Top of Records for this task

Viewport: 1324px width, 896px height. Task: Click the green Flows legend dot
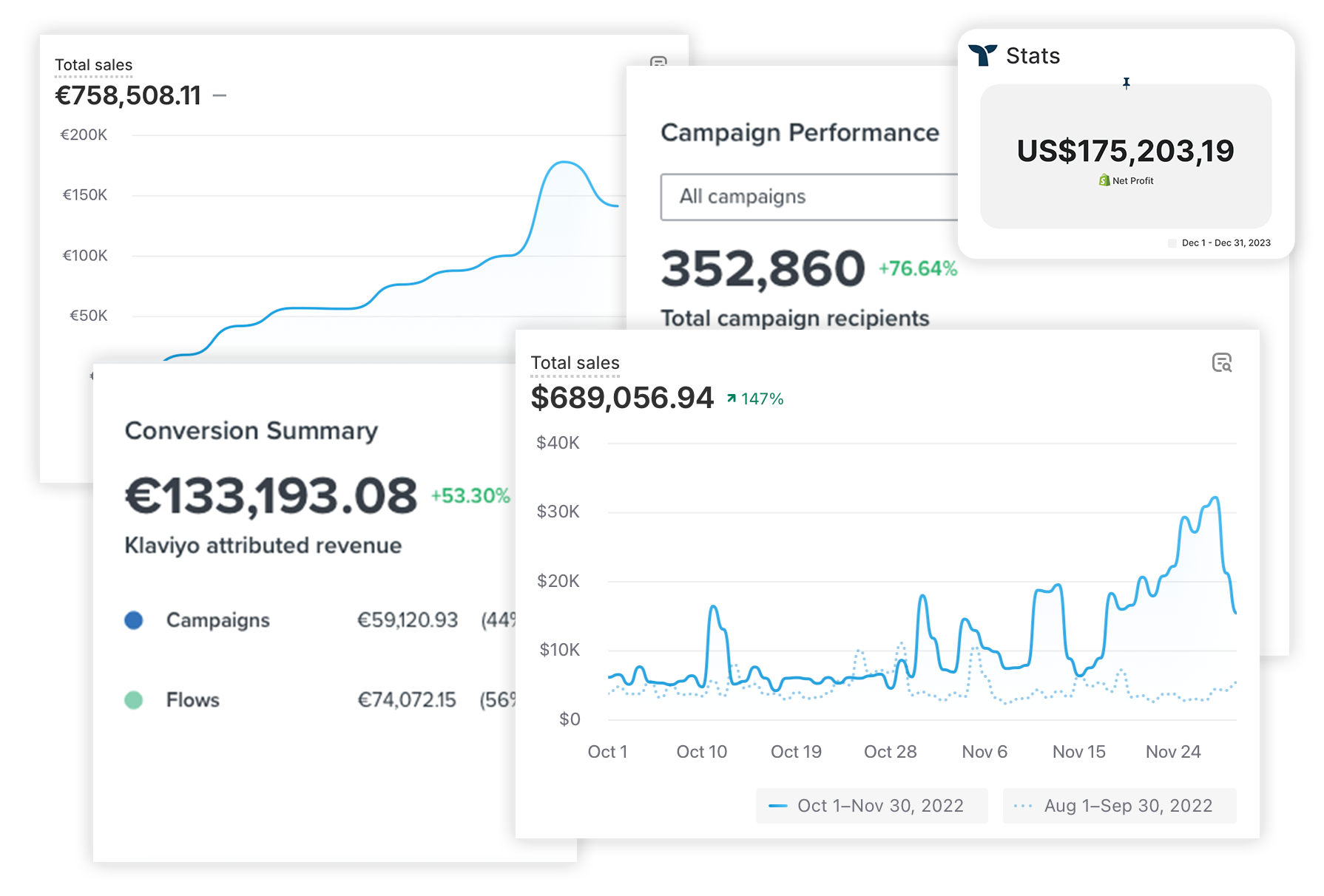click(x=134, y=700)
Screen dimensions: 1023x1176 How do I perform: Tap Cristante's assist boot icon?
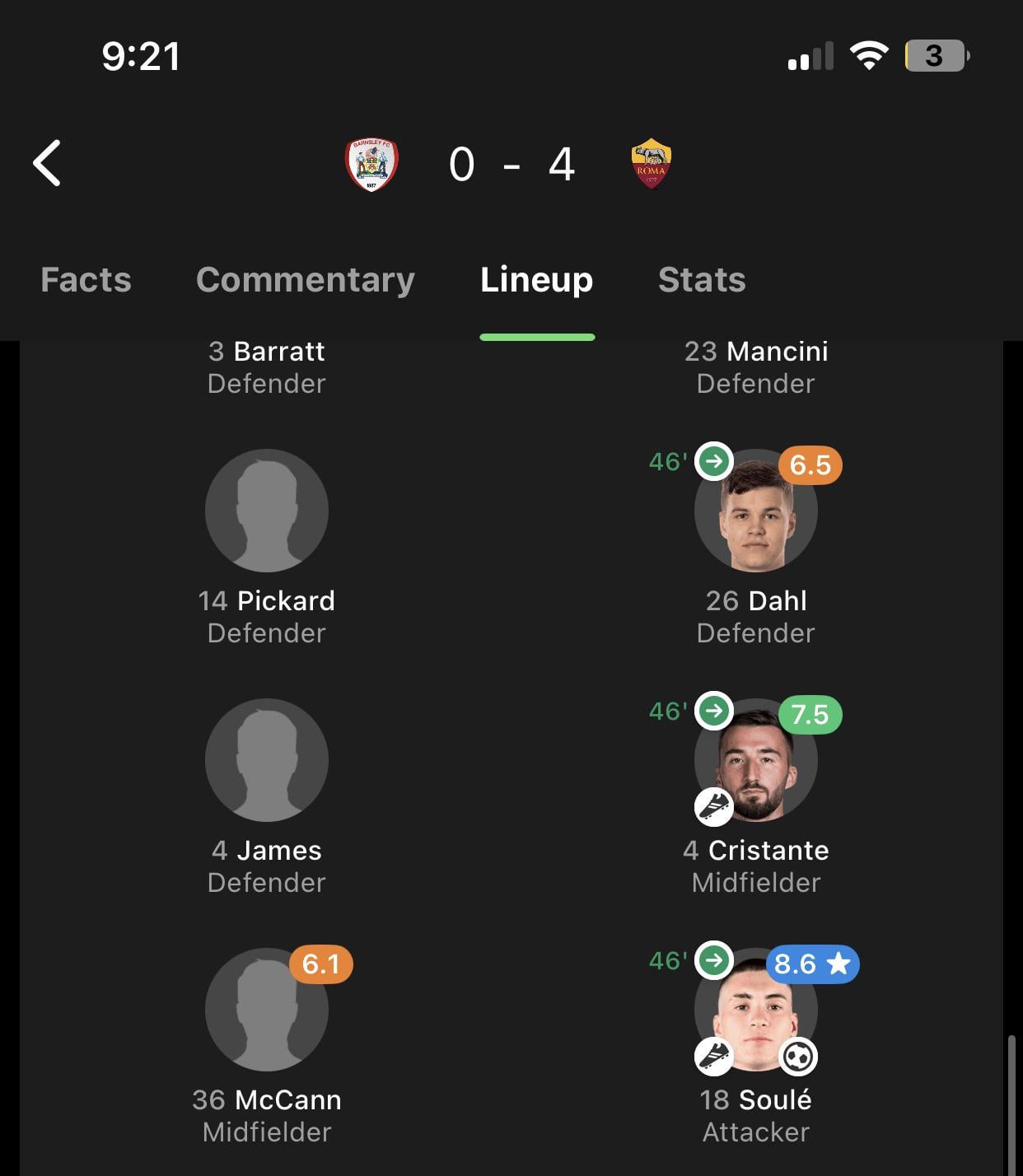tap(714, 806)
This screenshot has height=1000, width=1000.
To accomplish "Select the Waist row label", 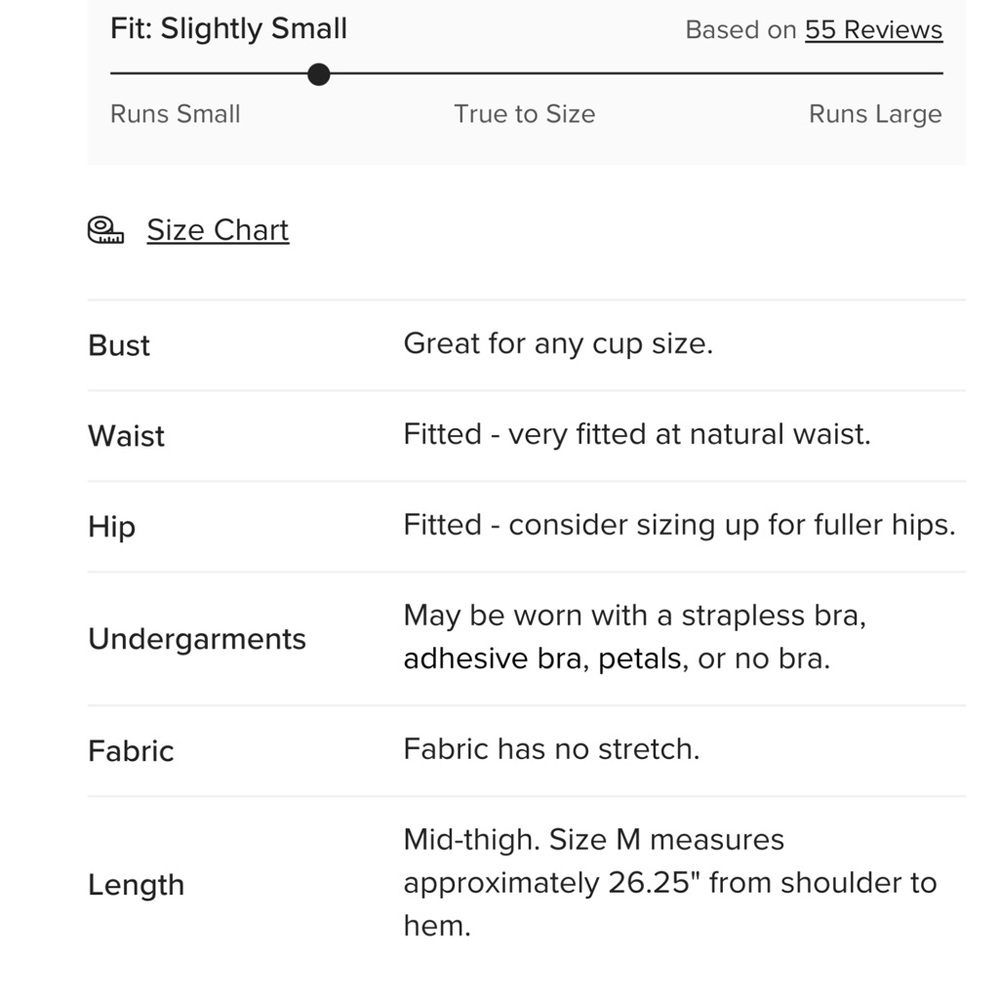I will pos(126,436).
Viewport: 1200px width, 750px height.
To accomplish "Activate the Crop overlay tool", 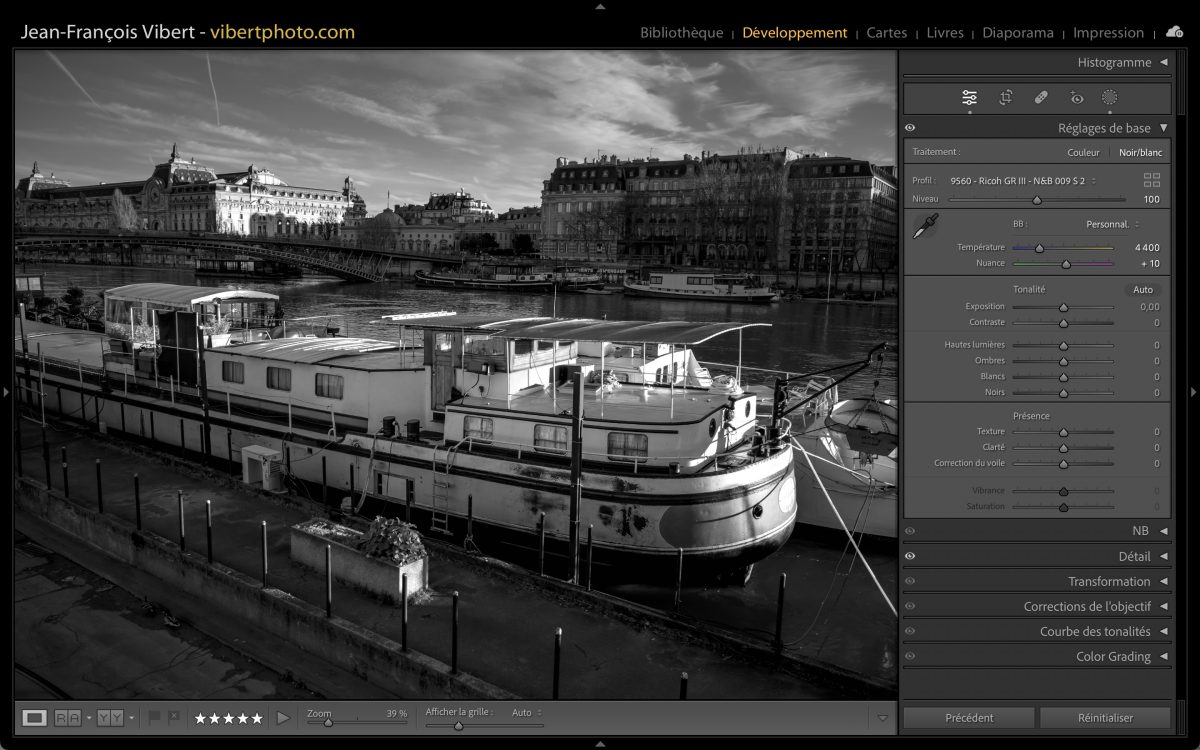I will click(1005, 98).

Bottom of Records for this task

**Work to complete:** Set down again, exactly, the lines of the material above from its first line to the one with "This screenshot has height=1000, width=1000.", inclusive. Leave the pictures out.

**Task output:**
Viewport: 1324px width, 896px height. Task: Click the green Flows legend dot
click(x=134, y=700)
Screen dimensions: 1023x1176 How do I perform: Tap Cristante's assist boot icon?
tap(714, 806)
This screenshot has height=1000, width=1000.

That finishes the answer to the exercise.